Keyboard Shortcuts (Inline Editing & Modal)

  • Enter: New line (in multiline text fields)
  • Ctrl+Enter: Save and apply changes
  • Escape: Cancel editing without saving
  • Ctrl+A: Select all text
  • Ctrl+C/V/X: Copy, paste, cut selected text
  • Click outside field: Auto-save (inline editing only)
Model Settings

model_name (dropdown)

  • Select from models in ComfyUI/models/maya1-TTS/
  • Model auto-discovered on startup

dtype (dropdown)

  • 4bit: NF4 quantization (~6GB VRAM, requires bitsandbytes, SLOWER)
  • 8bit: INT8 quantization (~7GB VRAM, requires bitsandbytes, SLOWER)
  • float16: 16-bit half precision (~8-9GB VRAM, FAST, good quality)
  • bfloat16: 16-bit brain float (~8-9GB VRAM, FAST, recommended)
  • float32: 32-bit full precision (~16GB VRAM, highest quality, slower)

⚠️ IMPORTANT: Quantization (4-bit/8-bit) is SLOWER than float16/bfloat16!

  • Only use quantization if you have limited VRAM (<10GB)
  • If you have 10GB+ VRAM, use float16 or bfloat16 for best speed

attention_mechanism (dropdown)

  • sdpa: PyTorch SDPA (default, fastest for single TTS)
  • flash_attention_2: Flash Attention 2 (batch inference)
  • sage_attention: Sage Attention (memory efficient)

device (dropdown)

  • cuda: Use GPU (recommended)
  • cpu: Use CPU (slower)
Voice & Text Settings

voice_description

Describe the voice using natural language. Click inside to edit or use character presets.

Example:

Realistic male voice in the 30s with American accent. Normal pitch, warm timbre, conversational pacing.

Voice Components:

  • Age: in their 20s, 30s, 40s, 50s
  • Gender: Male voice, Female voice
  • Accent: American, British, Australian, Indian, Middle Eastern
  • Pitch: high pitch, normal pitch, low pitch
  • Timbre: warm, gravelly, smooth, raspy
  • Pacing: fast pacing, conversational, slow pacing
  • Tone: happy, angry, curious, energetic, calm

💡 Tip: Use character presets for quick voice templates!

text

Text to synthesize with optional emotion tags. Click emotion buttons to insert tags at cursor.

Example:

Hello! This is Maya1 <laugh> the best open source voice AI!
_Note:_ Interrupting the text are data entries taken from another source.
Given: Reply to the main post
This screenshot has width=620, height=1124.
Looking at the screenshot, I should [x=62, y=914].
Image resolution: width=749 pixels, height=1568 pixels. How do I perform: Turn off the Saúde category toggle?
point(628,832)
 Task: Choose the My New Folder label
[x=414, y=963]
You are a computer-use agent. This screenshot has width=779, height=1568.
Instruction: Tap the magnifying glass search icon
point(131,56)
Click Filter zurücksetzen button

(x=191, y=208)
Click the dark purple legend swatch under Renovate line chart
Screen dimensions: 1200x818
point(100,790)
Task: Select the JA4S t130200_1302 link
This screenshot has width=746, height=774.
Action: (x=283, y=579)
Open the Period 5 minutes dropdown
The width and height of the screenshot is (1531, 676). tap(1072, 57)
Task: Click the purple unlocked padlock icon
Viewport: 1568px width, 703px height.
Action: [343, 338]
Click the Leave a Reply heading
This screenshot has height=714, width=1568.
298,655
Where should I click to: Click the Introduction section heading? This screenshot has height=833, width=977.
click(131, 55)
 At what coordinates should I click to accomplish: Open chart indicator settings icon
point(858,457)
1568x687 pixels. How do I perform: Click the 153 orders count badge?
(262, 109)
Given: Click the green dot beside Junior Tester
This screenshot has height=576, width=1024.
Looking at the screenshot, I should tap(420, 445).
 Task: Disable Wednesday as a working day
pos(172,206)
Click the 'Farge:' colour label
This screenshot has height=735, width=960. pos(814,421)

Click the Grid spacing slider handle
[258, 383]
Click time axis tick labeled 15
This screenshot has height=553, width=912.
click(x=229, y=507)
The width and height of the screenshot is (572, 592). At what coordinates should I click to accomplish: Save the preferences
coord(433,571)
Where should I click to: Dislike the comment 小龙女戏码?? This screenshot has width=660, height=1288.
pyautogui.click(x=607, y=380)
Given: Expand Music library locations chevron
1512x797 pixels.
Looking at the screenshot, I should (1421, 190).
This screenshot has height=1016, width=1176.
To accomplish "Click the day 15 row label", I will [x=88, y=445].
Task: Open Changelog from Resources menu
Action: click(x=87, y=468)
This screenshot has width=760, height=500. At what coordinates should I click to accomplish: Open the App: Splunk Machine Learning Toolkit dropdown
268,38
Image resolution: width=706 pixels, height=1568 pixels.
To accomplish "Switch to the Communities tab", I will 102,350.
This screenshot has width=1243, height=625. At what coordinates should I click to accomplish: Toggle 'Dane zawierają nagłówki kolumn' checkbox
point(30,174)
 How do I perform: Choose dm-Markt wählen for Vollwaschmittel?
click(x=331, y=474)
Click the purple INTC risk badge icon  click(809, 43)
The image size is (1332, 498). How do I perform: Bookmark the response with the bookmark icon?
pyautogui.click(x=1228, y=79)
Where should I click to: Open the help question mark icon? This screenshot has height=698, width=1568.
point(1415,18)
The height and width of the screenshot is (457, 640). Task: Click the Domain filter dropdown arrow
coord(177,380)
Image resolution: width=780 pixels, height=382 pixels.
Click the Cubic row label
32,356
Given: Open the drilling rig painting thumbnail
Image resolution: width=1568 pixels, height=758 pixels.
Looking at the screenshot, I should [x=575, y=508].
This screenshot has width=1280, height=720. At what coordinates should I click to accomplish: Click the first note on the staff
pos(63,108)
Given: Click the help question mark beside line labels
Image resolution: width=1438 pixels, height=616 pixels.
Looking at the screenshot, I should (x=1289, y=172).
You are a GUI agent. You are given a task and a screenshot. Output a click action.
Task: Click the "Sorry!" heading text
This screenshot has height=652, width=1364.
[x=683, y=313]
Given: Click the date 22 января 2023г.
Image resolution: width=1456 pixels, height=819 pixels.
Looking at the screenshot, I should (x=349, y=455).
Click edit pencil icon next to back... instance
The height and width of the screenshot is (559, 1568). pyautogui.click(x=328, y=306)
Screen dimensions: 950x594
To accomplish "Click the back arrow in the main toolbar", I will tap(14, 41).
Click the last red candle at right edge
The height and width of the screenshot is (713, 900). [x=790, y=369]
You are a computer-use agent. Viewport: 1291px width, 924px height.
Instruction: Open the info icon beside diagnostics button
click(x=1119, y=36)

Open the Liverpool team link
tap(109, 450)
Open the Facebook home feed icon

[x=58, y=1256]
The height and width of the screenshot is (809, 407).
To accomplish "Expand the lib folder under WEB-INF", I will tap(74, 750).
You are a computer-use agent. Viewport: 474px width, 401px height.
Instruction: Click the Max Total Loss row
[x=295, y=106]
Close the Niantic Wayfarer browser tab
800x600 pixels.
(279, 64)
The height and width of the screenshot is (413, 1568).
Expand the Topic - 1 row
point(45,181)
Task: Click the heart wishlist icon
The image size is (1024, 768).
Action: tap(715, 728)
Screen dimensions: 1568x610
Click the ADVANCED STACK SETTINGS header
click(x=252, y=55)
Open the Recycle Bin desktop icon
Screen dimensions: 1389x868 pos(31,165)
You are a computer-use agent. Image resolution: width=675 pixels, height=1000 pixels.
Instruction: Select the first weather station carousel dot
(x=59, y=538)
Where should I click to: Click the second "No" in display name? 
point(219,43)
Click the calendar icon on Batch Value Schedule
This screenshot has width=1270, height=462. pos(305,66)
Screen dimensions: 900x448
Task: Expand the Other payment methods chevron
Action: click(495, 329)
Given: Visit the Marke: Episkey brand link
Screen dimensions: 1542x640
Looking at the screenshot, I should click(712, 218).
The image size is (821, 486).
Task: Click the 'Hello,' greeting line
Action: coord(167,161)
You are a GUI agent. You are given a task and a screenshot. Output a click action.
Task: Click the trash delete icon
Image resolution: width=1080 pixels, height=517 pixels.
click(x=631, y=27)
💡 Tip: Click ⛶ expand button for longform text editing in fullscreen modal!

Generation Settings

keep_model_in_vram (boolean)

  • True: Keep model loaded for faster repeated generations
  • False: Clear VRAM after generation (saves memory)
  • Auto-clears when dtype changes

chunk_longform (boolean) ⚠️ EXPERIMENTAL

  • True: Auto-split long text (>80 words) at sentences, combines audio
  • False: Generate entire text at once (may fail if too long)
  • Note: This feature is experimental and may have quality/timing issues

temperature (0.1-2.0, default: 0.4)

  • Lower = more consistent
  • Higher = more varied/creative

top_p (0.1-1.0, default: 0.9)

  • Nucleus sampling parameter
  • 0.9 recommended for natural speech

max_tokens (100-8000, default: 2000)

  • Maximum audio tokens to generate
  • Higher = longer audio

repetition_penalty (1.0-2.0, default: 1.1)

  • Reduces repetitive speech
  • 1.1 is good default

seed (integer, default: 0)

  • Use same seed for reproducible results
  • Use ComfyUI's control_after_generate for random/increment
Outputs

audio (ComfyUI AUDIO type)

  • 24kHz mono audio
  • Compatible with all ComfyUI audio nodes
  • Connect to PreviewAudio, SaveAudio, etc.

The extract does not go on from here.